With the help of these questions, you can adapt your sales strategy to your customers and position your product correctly.
In contrast to conventional marketing, product marketing takes a more strategic approach.
In many companies, product marketing is a specific approach to marketing and the considerations start in product management.
Product marketing focuses on all the steps that a customer goes through before making a purchase - in other words, the buyer journey.
The focus is on building deeper customer relationships. It is not so much the objective features of the products that count, but rather the benefits perceived by customers.
The aim is to position the products in such a way that they are directly appealing and attractive to the target group.

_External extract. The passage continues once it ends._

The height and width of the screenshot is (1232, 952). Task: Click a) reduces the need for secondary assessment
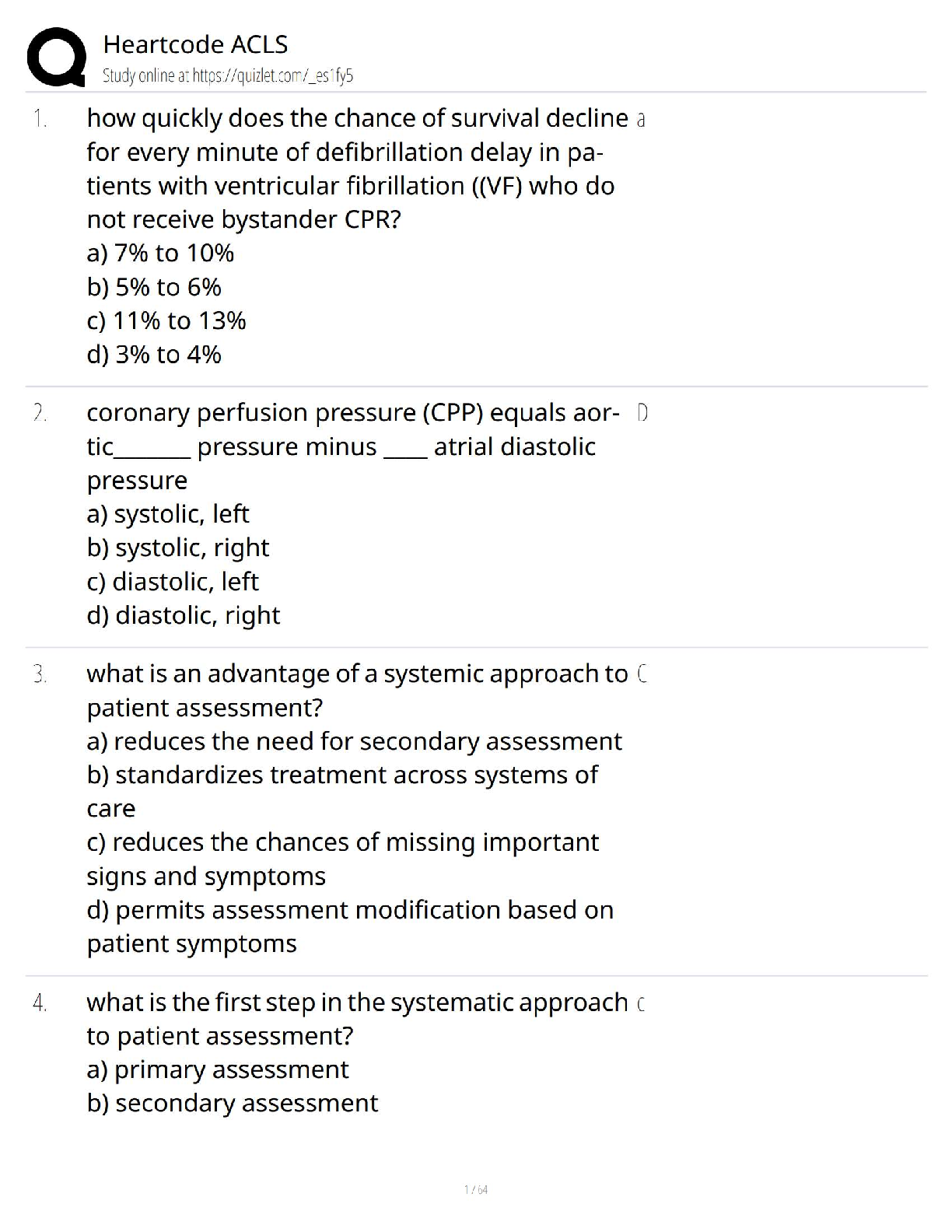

The Goals of Product Marketing
1. The Buyer Persona - Get to Know Your Customers Better
It must be clear to your customers what added value your product offers them. In order to tailor your product precisely to the needs and requirements of your customers, you need to get to know them better in advance.
What problems do your customers often have to overcome? What wishes do they have? You create a so-called buyer persona - a profile of your target group in which you record all their needs.
Remember that your customers always want to feel seen and understood. Customer research therefore enables you to always be up-to-date and offer your customers a product that is modern, up-to-date, and helpful for them.
The first step in product positioning is therefore to get to know your target group better and to collect relevant customer data.
2. Get to Know Your Competition and Find Your Unique Selling Point
In order to discover your own individuality and present it correctly, you need to get to know your competition. What advantages do their products offer? What aspects do they fulfill that your product does not? Where do your competitors still have gaps that you can fill?
In order to establish yourself on the global market, you need a unique selling point, an aspect that makes your company and its products unique and offers your customers better-added value than other products.
Competition stimulates the market but also makes it a lot more dangerous. So regularly inform yourself about your competitors and develop your own company in a personalized way.
3. Position Your Product Correctly
One of your main goals in product marketing is to position your product appropriately. Your product, your brand image and your "tone of voice" should all be in harmony and evoke the right feelings in your customers. To achieve this, you should ask yourself the following questions:
- Does my product fit today's market?
- How does it differ from the competition?
- Can I differentiate my product from those of my competitors
- Are there products that we used to sell on the market but would no longer sell today? If so, why?
What tasks does product marketing involve?
Product marketing is a large subject area with many sub-categories to consider.
Below we highlight the six most common tasks in product marketing:
1. Define Your Target Audience
Your target group is the top priority for successful product marketing. If you know the needs of your target group, you can market your product in a way that appeals to customers and guarantees you profit.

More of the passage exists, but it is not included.